Data shown –

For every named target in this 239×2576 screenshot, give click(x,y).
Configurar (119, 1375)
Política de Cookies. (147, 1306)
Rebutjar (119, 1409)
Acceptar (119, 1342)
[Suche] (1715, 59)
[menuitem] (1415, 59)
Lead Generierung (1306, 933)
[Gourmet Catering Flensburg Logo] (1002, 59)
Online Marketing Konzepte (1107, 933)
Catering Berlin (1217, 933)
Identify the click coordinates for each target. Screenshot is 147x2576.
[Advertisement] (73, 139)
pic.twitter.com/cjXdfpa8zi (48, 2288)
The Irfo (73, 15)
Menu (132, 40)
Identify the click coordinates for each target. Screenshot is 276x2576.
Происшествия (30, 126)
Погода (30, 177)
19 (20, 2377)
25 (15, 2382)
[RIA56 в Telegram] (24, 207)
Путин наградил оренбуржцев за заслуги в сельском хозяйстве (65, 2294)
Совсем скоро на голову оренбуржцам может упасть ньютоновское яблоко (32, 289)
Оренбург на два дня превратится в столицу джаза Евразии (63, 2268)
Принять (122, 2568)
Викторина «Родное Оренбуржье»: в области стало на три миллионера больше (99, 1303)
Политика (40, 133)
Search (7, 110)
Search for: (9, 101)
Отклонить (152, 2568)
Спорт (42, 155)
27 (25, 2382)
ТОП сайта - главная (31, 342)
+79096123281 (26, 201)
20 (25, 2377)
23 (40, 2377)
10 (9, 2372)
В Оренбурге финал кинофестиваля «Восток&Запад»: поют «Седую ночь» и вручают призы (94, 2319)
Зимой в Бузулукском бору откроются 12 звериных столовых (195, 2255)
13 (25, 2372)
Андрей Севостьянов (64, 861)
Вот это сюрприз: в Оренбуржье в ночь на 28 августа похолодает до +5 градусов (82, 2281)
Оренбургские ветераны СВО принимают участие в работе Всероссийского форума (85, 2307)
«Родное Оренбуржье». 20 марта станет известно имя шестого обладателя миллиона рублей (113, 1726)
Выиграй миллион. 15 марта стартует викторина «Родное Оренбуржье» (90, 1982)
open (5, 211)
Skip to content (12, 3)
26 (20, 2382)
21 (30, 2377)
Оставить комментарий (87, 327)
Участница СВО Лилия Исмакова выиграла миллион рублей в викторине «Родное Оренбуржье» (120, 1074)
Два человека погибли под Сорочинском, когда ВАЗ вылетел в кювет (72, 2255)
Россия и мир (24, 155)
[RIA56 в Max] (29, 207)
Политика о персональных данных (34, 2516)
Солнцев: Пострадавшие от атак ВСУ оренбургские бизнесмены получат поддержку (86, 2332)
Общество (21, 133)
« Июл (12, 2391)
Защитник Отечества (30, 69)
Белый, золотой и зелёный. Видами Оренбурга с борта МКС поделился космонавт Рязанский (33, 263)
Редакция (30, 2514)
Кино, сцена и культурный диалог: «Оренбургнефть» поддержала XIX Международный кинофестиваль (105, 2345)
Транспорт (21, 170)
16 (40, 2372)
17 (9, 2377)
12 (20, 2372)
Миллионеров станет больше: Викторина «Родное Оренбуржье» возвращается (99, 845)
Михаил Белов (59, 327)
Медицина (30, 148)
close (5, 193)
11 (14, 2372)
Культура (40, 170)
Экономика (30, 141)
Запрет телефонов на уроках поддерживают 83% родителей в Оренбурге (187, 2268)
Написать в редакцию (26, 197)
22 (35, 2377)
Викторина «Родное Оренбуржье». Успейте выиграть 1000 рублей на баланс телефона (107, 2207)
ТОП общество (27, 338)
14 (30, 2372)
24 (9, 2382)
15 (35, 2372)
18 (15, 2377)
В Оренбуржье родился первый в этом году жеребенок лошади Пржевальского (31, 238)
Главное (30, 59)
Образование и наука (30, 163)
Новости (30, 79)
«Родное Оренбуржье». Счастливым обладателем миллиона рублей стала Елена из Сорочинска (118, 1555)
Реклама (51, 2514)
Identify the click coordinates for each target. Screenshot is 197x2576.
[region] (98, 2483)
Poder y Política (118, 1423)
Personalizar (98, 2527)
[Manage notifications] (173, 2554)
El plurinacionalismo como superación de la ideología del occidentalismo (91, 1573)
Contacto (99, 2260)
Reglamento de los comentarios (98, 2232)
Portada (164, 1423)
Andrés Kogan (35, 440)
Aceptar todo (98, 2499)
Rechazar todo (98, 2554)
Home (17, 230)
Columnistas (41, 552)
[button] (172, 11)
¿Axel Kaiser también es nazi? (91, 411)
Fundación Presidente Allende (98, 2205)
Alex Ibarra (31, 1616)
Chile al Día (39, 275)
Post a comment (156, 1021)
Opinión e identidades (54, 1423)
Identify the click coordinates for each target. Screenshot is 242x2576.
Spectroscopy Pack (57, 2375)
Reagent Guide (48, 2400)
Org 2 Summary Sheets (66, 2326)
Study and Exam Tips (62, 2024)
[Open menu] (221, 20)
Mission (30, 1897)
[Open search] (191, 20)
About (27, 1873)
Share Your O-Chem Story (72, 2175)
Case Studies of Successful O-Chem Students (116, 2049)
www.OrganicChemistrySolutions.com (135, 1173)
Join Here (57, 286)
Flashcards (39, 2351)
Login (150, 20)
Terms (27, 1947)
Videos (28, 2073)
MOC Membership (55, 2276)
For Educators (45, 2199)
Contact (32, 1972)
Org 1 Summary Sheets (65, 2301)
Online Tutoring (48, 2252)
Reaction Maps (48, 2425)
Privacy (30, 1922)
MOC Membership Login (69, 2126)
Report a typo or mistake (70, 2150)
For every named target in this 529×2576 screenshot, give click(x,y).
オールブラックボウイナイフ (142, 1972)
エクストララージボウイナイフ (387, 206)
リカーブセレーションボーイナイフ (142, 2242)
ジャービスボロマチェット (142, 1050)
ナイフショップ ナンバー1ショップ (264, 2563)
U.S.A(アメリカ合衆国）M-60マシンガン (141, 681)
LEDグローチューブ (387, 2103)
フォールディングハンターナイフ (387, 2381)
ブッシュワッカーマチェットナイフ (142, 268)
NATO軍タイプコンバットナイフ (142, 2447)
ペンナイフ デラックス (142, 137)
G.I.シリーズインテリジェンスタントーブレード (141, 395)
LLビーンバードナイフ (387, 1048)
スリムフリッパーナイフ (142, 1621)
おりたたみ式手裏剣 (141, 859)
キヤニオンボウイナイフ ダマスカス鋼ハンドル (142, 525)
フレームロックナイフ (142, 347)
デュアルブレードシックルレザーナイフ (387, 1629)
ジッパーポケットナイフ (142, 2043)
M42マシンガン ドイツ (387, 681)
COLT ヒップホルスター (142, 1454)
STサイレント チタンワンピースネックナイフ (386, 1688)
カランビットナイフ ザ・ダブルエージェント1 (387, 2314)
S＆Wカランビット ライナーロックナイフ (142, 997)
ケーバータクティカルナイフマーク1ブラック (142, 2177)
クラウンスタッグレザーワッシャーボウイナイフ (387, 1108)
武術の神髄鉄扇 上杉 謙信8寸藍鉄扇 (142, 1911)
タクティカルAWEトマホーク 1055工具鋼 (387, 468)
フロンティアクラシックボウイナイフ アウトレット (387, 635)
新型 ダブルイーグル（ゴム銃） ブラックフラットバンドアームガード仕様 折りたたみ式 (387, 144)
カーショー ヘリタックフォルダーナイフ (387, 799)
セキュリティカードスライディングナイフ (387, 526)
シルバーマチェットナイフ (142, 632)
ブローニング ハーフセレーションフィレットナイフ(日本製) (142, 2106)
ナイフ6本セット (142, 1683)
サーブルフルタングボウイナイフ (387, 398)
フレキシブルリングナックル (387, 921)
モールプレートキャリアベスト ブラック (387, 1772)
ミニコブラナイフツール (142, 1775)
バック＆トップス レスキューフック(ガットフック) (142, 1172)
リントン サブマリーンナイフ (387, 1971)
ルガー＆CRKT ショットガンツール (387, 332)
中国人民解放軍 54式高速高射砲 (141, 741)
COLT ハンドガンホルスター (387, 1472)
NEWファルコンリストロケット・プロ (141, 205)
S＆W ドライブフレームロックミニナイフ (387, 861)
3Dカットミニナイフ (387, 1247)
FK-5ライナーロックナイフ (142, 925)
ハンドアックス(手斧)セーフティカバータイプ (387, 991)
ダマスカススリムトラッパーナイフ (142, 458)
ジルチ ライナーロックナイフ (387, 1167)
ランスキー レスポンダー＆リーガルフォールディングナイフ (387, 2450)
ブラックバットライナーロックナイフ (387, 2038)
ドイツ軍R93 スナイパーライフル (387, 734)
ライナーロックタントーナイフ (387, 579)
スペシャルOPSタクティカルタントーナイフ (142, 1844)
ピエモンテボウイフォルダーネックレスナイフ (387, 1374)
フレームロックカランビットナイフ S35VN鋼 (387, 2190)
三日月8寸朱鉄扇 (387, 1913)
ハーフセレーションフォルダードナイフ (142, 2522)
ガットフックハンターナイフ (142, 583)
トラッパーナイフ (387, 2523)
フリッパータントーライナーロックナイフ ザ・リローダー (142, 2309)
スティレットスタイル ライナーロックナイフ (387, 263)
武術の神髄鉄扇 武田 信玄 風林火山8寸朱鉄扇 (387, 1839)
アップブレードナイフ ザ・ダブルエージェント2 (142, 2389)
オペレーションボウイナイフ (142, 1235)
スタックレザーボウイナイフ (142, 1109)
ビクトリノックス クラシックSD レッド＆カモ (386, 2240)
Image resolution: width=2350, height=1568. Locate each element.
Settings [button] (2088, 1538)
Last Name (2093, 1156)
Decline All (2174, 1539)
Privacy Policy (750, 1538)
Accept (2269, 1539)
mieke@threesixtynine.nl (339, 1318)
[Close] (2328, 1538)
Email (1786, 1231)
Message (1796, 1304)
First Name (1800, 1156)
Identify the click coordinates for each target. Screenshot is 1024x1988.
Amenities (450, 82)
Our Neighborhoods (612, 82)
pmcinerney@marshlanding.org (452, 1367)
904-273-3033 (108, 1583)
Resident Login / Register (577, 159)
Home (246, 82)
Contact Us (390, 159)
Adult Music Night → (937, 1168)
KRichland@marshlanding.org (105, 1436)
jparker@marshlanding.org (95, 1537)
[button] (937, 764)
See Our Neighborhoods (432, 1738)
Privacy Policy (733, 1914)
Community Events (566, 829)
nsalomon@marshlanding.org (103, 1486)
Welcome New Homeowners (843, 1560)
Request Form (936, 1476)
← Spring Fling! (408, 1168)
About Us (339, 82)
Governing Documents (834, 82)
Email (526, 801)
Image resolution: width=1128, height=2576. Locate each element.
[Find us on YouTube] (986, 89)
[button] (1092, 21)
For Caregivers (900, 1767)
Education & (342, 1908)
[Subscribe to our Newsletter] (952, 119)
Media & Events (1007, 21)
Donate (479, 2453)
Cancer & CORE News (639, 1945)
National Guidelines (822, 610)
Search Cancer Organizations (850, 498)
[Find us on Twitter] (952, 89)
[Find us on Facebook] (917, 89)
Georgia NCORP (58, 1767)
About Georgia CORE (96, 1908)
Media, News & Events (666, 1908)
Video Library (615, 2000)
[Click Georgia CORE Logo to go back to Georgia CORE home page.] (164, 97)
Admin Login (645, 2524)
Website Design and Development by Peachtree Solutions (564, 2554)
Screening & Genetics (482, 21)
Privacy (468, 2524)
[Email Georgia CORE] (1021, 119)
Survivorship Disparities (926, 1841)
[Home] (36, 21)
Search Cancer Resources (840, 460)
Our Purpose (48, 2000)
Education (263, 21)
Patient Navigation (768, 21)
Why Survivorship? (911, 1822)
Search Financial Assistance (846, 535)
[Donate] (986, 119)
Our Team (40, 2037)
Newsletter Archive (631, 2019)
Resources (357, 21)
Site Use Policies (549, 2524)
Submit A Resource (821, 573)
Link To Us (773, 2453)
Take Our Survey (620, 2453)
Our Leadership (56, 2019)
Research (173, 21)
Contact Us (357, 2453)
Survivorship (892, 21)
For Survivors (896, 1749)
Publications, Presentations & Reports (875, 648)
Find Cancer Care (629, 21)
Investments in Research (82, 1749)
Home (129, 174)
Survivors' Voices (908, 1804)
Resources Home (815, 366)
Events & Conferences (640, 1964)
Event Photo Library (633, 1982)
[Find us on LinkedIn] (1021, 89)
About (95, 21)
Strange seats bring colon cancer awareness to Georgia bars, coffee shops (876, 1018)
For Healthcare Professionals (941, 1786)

Description of the task – In the listing above, find the line with "Screenshot is 276x2576." and the line with "Вот это сюрприз: в". Output those two lines and every line between them, exactly as written.

Output for this exercise –
Identify the click coordinates for each target. Screenshot is 276x2576.
Происшествия (30, 126)
Погода (30, 177)
19 (20, 2377)
25 (15, 2382)
[RIA56 в Telegram] (24, 207)
Путин наградил оренбуржцев за заслуги в сельском хозяйстве (65, 2294)
Совсем скоро на голову оренбуржцам может упасть ньютоновское яблоко (32, 289)
Оренбург на два дня превратится в столицу джаза Евразии (63, 2268)
Принять (122, 2568)
Викторина «Родное Оренбуржье»: в области стало на три миллионера больше (99, 1303)
Политика (40, 133)
Search (7, 110)
Search for: (9, 101)
Отклонить (152, 2568)
Спорт (42, 155)
27 (25, 2382)
ТОП сайта - главная (31, 342)
+79096123281 (26, 201)
20 (25, 2377)
23 (40, 2377)
10 (9, 2372)
В Оренбурге финал кинофестиваля «Восток&Запад»: поют «Седую ночь» и вручают призы (94, 2319)
Зимой в Бузулукском бору откроются 12 звериных столовых (195, 2255)
13 (25, 2372)
Андрей Севостьянов (64, 861)
Вот это сюрприз: в Оренбуржье в ночь на 28 августа похолодает до +5 градусов (82, 2281)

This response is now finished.